GIVEN DATA:
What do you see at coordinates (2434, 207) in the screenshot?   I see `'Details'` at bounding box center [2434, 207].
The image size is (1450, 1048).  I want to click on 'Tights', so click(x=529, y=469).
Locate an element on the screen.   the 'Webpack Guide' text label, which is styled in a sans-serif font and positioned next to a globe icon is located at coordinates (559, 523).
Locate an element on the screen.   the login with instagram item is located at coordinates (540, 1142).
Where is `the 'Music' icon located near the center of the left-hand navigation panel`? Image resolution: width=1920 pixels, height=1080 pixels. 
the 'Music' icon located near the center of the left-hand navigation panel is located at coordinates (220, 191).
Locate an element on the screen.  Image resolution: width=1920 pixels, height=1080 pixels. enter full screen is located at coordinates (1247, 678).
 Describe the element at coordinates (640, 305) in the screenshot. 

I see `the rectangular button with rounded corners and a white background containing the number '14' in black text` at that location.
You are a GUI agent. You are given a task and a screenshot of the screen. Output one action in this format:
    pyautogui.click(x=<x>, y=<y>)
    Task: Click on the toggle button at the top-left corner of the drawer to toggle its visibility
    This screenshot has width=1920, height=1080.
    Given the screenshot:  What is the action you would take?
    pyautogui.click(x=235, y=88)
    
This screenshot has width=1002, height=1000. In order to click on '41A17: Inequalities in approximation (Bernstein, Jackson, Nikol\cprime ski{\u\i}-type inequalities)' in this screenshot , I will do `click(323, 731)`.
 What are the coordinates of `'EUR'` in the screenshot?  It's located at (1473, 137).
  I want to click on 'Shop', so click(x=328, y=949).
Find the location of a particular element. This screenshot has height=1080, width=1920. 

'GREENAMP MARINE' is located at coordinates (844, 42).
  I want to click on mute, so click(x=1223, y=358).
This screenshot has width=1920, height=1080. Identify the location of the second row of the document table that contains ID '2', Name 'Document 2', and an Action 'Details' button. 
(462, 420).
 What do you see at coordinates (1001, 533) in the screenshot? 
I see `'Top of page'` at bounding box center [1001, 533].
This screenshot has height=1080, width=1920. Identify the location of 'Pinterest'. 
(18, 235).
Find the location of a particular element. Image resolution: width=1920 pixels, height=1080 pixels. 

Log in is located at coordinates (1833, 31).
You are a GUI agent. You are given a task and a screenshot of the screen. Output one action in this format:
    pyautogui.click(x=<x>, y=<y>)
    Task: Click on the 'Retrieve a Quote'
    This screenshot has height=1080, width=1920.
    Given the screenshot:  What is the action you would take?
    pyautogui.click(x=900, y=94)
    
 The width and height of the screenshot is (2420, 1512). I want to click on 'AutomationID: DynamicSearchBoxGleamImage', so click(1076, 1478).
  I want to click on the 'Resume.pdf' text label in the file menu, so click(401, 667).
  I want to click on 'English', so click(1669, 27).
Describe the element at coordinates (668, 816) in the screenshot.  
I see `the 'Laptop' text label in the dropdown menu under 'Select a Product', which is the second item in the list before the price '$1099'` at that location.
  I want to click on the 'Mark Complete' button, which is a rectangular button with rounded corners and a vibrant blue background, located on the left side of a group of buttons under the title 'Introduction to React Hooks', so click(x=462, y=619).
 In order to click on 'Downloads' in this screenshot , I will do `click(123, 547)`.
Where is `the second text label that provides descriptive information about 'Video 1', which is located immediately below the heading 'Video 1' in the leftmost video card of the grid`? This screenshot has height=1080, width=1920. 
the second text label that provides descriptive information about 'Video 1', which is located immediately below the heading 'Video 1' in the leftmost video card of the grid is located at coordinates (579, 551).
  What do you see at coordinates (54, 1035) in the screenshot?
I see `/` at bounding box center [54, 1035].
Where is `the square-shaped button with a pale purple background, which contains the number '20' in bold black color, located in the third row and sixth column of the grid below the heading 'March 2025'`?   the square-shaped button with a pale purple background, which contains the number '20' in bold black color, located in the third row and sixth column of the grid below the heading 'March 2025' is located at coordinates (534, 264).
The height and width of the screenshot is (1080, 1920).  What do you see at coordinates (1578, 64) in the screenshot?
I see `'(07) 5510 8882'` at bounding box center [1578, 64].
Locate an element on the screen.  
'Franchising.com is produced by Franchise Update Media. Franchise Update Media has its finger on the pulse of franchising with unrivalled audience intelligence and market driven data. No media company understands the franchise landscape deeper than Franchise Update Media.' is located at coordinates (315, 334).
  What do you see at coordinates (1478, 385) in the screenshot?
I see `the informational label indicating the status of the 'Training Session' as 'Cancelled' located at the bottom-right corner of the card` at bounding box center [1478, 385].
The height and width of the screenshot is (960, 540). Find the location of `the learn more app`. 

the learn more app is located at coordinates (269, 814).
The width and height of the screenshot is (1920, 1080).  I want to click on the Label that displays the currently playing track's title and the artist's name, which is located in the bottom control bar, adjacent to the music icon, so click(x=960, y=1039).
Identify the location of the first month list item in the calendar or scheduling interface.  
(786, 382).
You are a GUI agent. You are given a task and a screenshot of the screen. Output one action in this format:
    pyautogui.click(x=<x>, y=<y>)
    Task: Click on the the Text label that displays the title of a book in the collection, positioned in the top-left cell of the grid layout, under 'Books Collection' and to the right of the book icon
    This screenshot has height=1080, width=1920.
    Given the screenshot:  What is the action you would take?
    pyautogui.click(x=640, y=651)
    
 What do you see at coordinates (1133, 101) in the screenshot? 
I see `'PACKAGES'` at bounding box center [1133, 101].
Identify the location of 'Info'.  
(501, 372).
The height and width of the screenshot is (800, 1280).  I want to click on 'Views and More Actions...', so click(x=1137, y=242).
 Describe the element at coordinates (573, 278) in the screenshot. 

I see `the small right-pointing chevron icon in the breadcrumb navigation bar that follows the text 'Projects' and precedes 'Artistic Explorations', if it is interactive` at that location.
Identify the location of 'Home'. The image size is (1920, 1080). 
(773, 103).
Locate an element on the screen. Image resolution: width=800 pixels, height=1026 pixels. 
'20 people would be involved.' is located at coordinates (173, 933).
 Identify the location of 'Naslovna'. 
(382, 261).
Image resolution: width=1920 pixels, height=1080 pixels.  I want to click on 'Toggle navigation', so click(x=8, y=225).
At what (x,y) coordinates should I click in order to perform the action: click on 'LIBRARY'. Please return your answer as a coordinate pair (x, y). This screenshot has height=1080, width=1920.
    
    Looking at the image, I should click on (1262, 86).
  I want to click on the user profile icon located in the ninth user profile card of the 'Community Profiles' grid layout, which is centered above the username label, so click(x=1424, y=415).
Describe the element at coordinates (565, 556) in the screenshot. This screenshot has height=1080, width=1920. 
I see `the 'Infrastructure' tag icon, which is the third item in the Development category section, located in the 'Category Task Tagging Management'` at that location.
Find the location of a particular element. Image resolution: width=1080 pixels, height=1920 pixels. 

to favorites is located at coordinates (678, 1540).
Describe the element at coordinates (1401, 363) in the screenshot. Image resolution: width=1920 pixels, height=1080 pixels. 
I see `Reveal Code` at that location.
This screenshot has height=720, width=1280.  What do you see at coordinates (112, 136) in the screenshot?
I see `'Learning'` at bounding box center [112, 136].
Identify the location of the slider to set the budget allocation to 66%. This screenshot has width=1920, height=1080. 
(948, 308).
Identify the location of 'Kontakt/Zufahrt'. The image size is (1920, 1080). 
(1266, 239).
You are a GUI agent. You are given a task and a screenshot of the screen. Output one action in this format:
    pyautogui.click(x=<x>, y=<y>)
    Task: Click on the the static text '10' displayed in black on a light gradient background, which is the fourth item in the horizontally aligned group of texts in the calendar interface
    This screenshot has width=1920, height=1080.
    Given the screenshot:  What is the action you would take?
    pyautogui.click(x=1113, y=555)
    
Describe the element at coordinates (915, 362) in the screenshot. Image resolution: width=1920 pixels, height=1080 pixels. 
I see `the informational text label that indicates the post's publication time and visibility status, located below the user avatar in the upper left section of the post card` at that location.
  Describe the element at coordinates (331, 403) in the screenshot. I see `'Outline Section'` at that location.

DIRECTIVE:
Format the entries from the very start through the line that contains "The image size is (1450, 1048).", including that line, as a two-column CSV with the header text,answer. Give one row per entry, with each field in double quotes and line breaks replaced by spaces.

SOLUTION BELOW:
text,answer
"What do you see at coordinates (2434, 207) in the screenshot?","I see `'Details'` at bounding box center [2434, 207]."
"The image size is (1450, 1048).","I want to click on 'Tights', so click(x=529, y=469)."